# Saw this on Pinterest this evening....



## Phoenix (Oct 2, 2011)

http://www.purlbee.com/kitchener-stitch-tutorial/

I'd never heard of it before...interesting....


----------



## no1girl (Sep 4, 2012)

I call it grafting/ use it for the toes of sox.


----------



## Phoenix (Oct 2, 2011)

cakes said:


> I call it grafting/ use it for the toes of sox.


I've never made sox.....


----------



## knitter360 (Apr 10, 2011)

What a novel way of using the kitchner stitch! Love it!!!


----------



## no1girl (Sep 4, 2012)

Phoenix said:


> I've never made sox.....


I have not either for a few years.........learnt to make them in primary school....my mum could knit sox without any pattern! with a real turned heel and grafted toes!


----------



## mtalmage (Apr 5, 2011)

I have seen it used to graft shoulder seems.


----------



## redriet60 (Jun 24, 2011)

If you knit sweaters in the round, you can use the kitcheners stitch for the shoulder seam. No bulky seams.


----------



## KnottyMe (Mar 8, 2012)

It's also used in some patterns for the top of a hoodie. Endless possibilities, really.


----------



## Phoenix (Oct 2, 2011)

cakes said:


> I have not either for a few years.........learnt to make them in primary school....my mum could knit sox without any pattern! with a real turned heel and grafted toes!


Old school.... :thumbup:


----------



## no1girl (Sep 4, 2012)

Phoenix said:


> Old school.... :thumbup:


oh yes!!!!!!!!!! talking about WW2 years.knitting sox for soldiers.


----------



## Phoenix (Oct 2, 2011)

cakes said:


> oh yes!!!!!!!!!! talking about WW2 years.knitting sox for soldiers.


We have it so good now...just think how women did it back in the day...before all these patterns!!!


----------



## no1girl (Sep 4, 2012)

Phoenix said:


> We have it so good now...just think how women did it back in the day...before all these patterns!!!
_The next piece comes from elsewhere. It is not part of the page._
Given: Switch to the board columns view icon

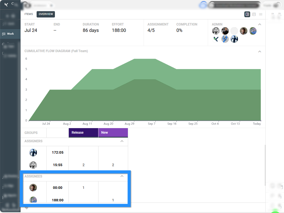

mum could also bake all day without a cookbook I never saw a recipe book in my childhood home.........made her own sauces etc. bread, using potato water as a rising agent.

i could go on and on.


----------



## Phoenix (Oct 2, 2011)

cakes said:


> mum could also bake all day without a cookbook I never saw a recipe book in my childhood home.........made her own sauces etc. bread, using potato water as a rising agent.
> 
> i could go on and on.


My grandma did that, too....she could go out to her garden and make a meal out of what she gathered!!!...I miss that!!!


----------



## AmandaWong (Mar 17, 2013)

i ever saw it on a forum, it is a quick way for knitting?


----------



## moke (Oct 8, 2011)

i know it is the kitschner stitch but i always call it grafting too. i always use it when making a stole, i knit each half exactly the same then graft at the center so each end is the same. love this method..ty


----------



## Grandma M (Nov 18, 2011)

redriet60 said:


> If you knit sweaters in the round, you can use the kitcheners stitch for the shoulder seam. No bulky seams.
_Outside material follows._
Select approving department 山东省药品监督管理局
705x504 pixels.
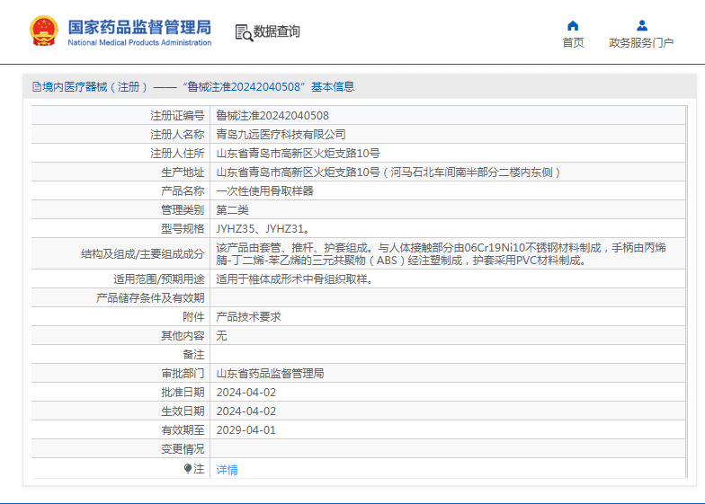[270, 373]
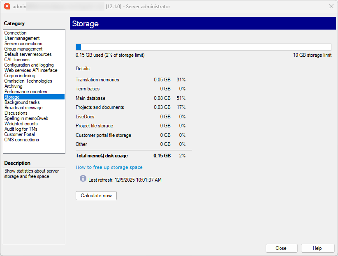
Task: Open the Help for this dialog
Action: (x=317, y=248)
Was fortunate to learn of this when I first started knitting and have used it since on sweaters and just about anything that I want to combine. It leaves no bulky seam which is just what I was after when I found the Kitchner stitch


----------



## MacRae (Dec 3, 2011)

This is really neat... thanks for sharing.


----------



## I. Heart Knitting (Feb 18, 2011)

Great visual! Thanks!


----------



## 13068 (Mar 23, 2011)

It's a great way to alter things too - either adding length or taking length away without having to rip out or change a set pattern!


----------



## julietremain (Jul 8, 2011)

Phoenix...thank you for posting this tutorial....this is how I learned to kitchener which I needed to do to close a shrug.....I also want to say that all of the purlbee tutorials have been very helpful....
julie


----------



## scottishlass (Jul 12, 2012)

Bookmarked Thanks for link


----------



## Lalane (Aug 23, 2011)

Yes that is grafting great way to join.


----------



## AuntKnitty (Apr 10, 2011)

I make socks that "meet-in-the-middle" and use up all the yarn without having to guess how long to make the cuffs. I do a provisional cast on with the number of stitches required for the cuff; knit 3 or 4 rounds; then do the heel flap and the rest of the foot. 

Then cast on for the cuff and knit till there's just about 4 yards of yarn left. Put the provisional stitches on needles and use the Kitchener stitch to graft both halves together. I have just enough yarn remaining to save for repairs if needed!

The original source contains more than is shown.